At the extreme, more and more of the economy is shifted towards these low productivity sectors. This means that even huge increases in the productivity of other sectors will have a relatively low impact on the overall growth rate and our standard of living.
That second part about sectors being turned over to amateurs can be seen in the current state of the gig economy. As productivity stagnates in sectors like transportation and entertainment, the door opens for Uber drivers and Youtube personalities. Baumol was worried this would reduce standards, which in my opinion hasn’t been the case. This brings us to some critics of Baumol’s idea.
Issues with cost disease
The basic story of salaries increasing in the non-productive sector doesn’t seem to actually describe the world. Teachers aren’t suddenly being paid 10x for example (can be argued that benefits and total compensation have increased though). Instead, maybe something else is going on.
Demand inelasticity might explain why prices can just increase without even having an impact on demand. For example, we will pay whatever we have to for a life-saving medical treatment and many view college education as a similar necessity. Maybe market providers have realized this and just started price gouging.
Maybe regulation and government inefficiency are the problems. Tech entrepreneurs like to point out that sectors, where regulation is low, are the ones experiencing technological change, and highly regulated sectors, like healthcare, would experience the same if they were allowed to move fast and break things.
Maybe we are just looking at inflation wrong. Sure healthcare costs more, but we also have access to the world’s information on Google for nearly free. Does it all net out to an increased standard of living? Measuring inflation is tough.
Whatever the reason, the main point that unproductive sectors are increasing in size and cost remains true. The fact that many of these sectors are fundamental to human lives brings us the real issue: what happens if the basic cost of human needs increases faster than incomes? It’s a scary idea and one that might define our generation.
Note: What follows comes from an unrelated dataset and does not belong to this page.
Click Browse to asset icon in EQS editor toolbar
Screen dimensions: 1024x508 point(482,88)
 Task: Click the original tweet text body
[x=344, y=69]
In a NYT interview, William Baumol described cost disease as:
Basically what it says is that there are sectors that experience rapid productivity growth and other sectors that experience slow productivity growth. That’s no surprise. But what’s interesting is that the sectors that experience slow productivity growth tend to persist in that … If we look at what is happening to the content of expenditure in the economy, we’re heading towards 50 percent if GDP going into health care and education … So the danger is that we will deny ourselves health care, that we will deny ourselves education, that we will deny ourselves a lot of the activities or the products whose costs are determined by the cost disease – this will make an enormous difference, politically.
Cost disease gives us a framework, though incomplete, for thinking about the drastic bifurcation that is currently going on in our economy. The price of a cell phone might be dropping to zero, but the price of healthcare is rising to infinity. Taken to the extreme, will this lead to a decreased standard of living, or will innovation catch up?